### Problem to solve:
Display each line of the records below that contains the word "should", reproducing those lines in full.

### Raw data:

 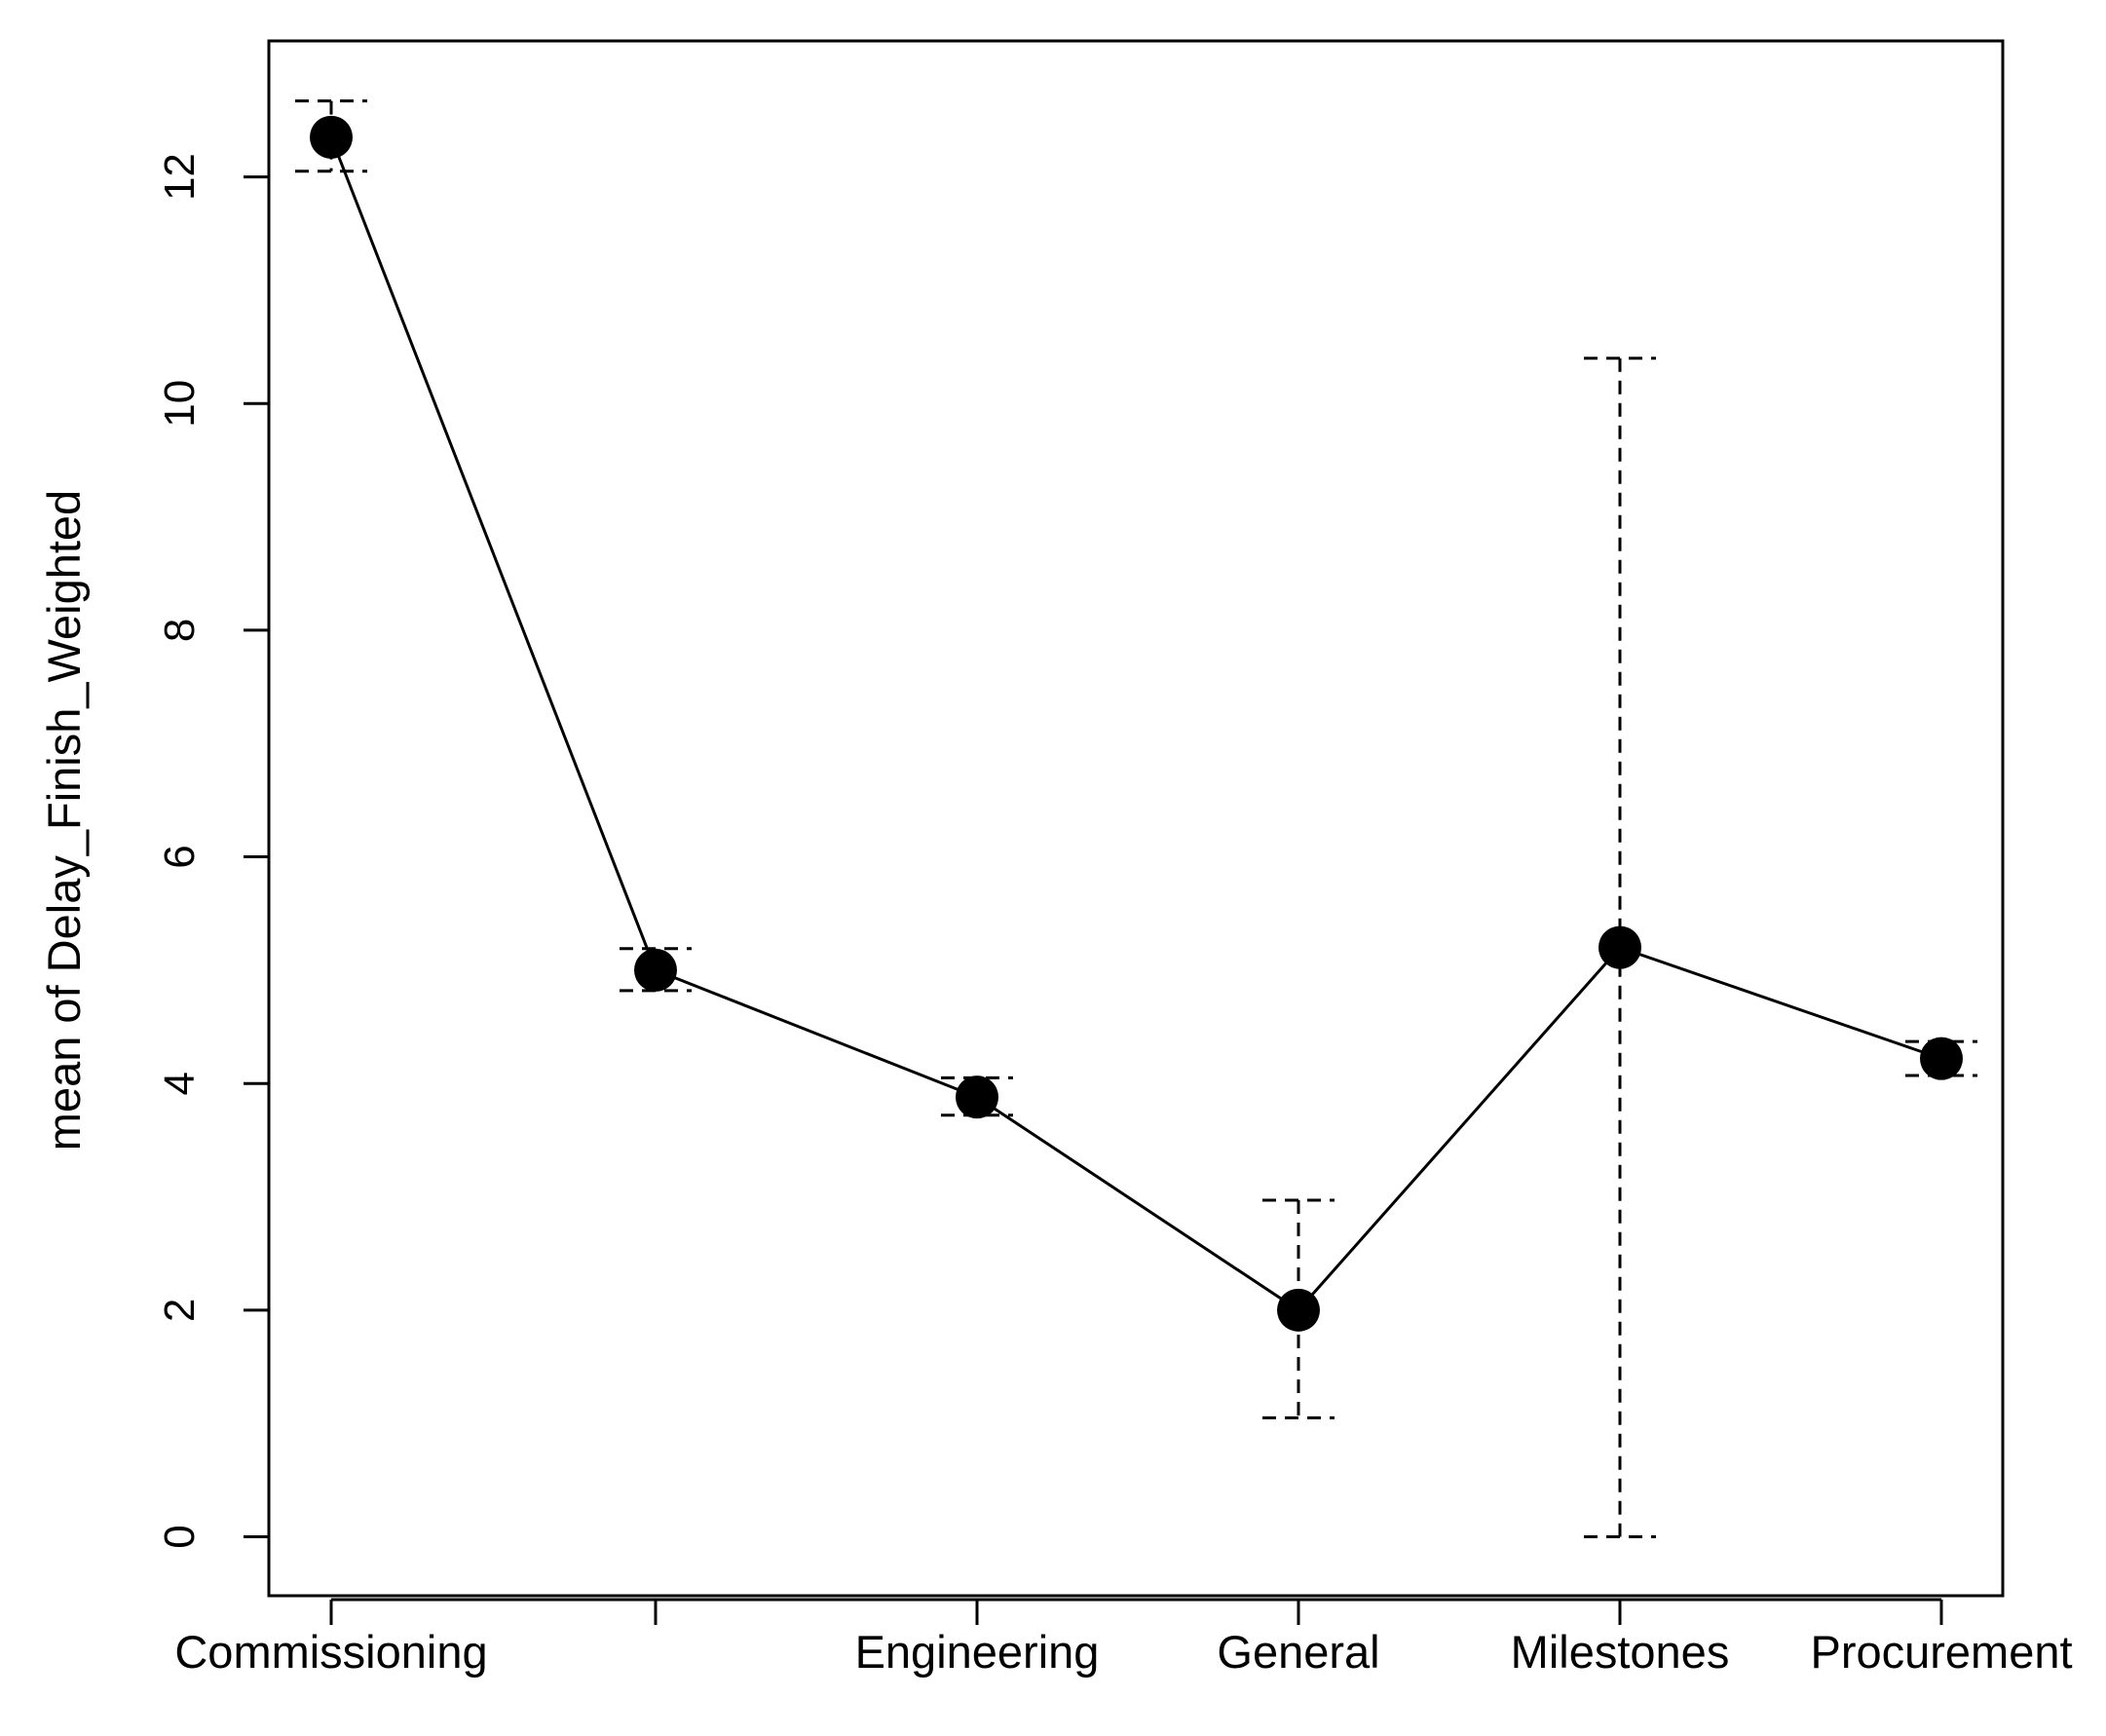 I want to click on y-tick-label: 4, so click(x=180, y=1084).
--
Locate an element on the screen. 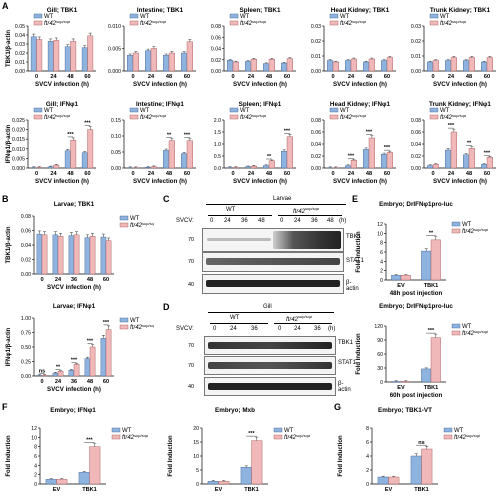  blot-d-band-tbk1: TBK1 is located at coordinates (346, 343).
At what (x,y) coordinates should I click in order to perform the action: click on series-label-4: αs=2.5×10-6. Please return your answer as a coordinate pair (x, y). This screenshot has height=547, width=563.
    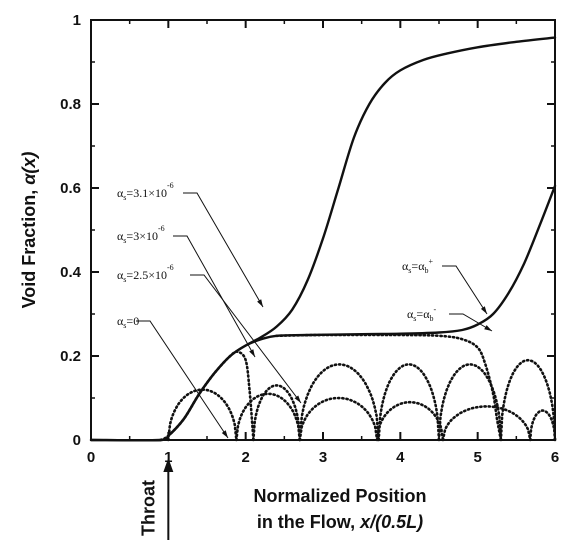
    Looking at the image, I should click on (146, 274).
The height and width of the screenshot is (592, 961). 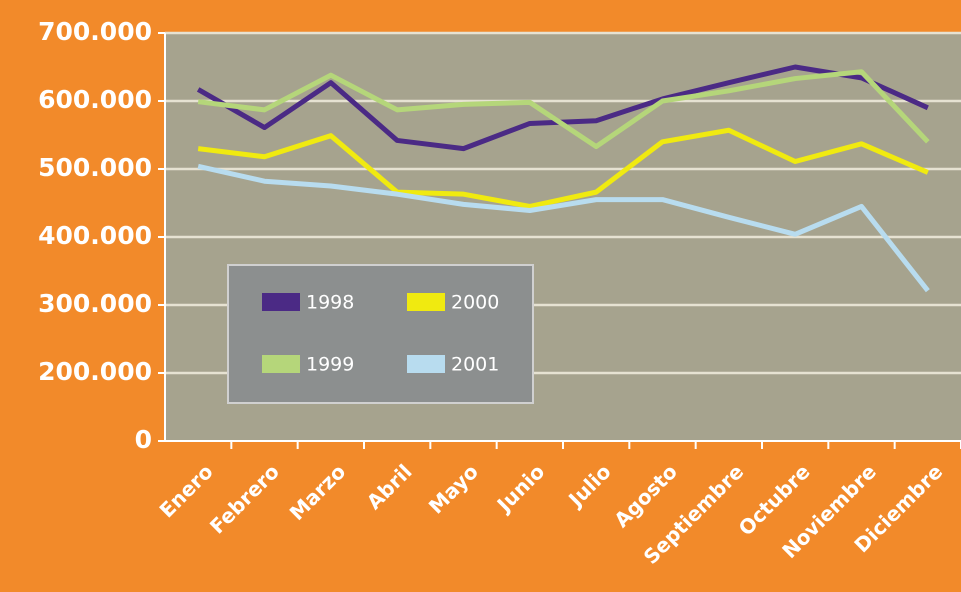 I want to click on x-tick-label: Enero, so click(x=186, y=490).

### Task solution:
At what (x,y) coordinates should I click in order to perform the action: click on series-label-4: αs=2.5×10-6. Please return your answer as a coordinate pair (x, y). This screenshot has height=547, width=563.
    Looking at the image, I should click on (146, 274).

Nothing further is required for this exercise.